Martin descended the stairs behind Aaron and was led to a door that was held open for him by the Lady. The room beyond was the basement and was filled with a bright red light. Martin climbed down the steps into the basement and looked to the large fire burning below the oven. The woven crates filled with flour cast meager shadows, and he soon returned to the doorway.

"The Shadowlight is not here."

The Lady almost released her hold on the door, and Aaron wiped his forehead with the back of his sleeve. He held the door for Martin to return to the shop, and the Lady followed quickly behind them.

"Thank you," Aaron said and shook Martin's hand. "Thank you more than you can know."

"Not at all," Martin said. "Perhaps I shall return tomorrow for some bread." He left the house through the front door and began to make his way back toward the Theater.
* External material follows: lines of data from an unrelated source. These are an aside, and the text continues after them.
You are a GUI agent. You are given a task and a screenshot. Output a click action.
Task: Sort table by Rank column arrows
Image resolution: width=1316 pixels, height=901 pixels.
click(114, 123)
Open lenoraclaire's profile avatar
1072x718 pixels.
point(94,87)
Walking around the bowl shape of the building, he approached the numerous tents that were assembled on the field. Several of the tents had been assembled to form one large structure containing a couple of chambers. Martin went to this tent and pushed the door flap open to find George, Jeff, Robert, and Cynthia, lounging on folding chairs in the first chamber.

"What did you find out?" he asked Cynthia as he crossed the chamber to stand before her.

"Their family name is March," Cynthia said listing the items on her fingers as she spoke. "Three generations of them live in the house. There are about five or six children with no indication of any having recurring nightmares. The windows and doors are firmly locked at night, and the basement is well lit with nothing in it to cast shadows."

"I didn't ask you to check their basement." He folded his arms across his chest.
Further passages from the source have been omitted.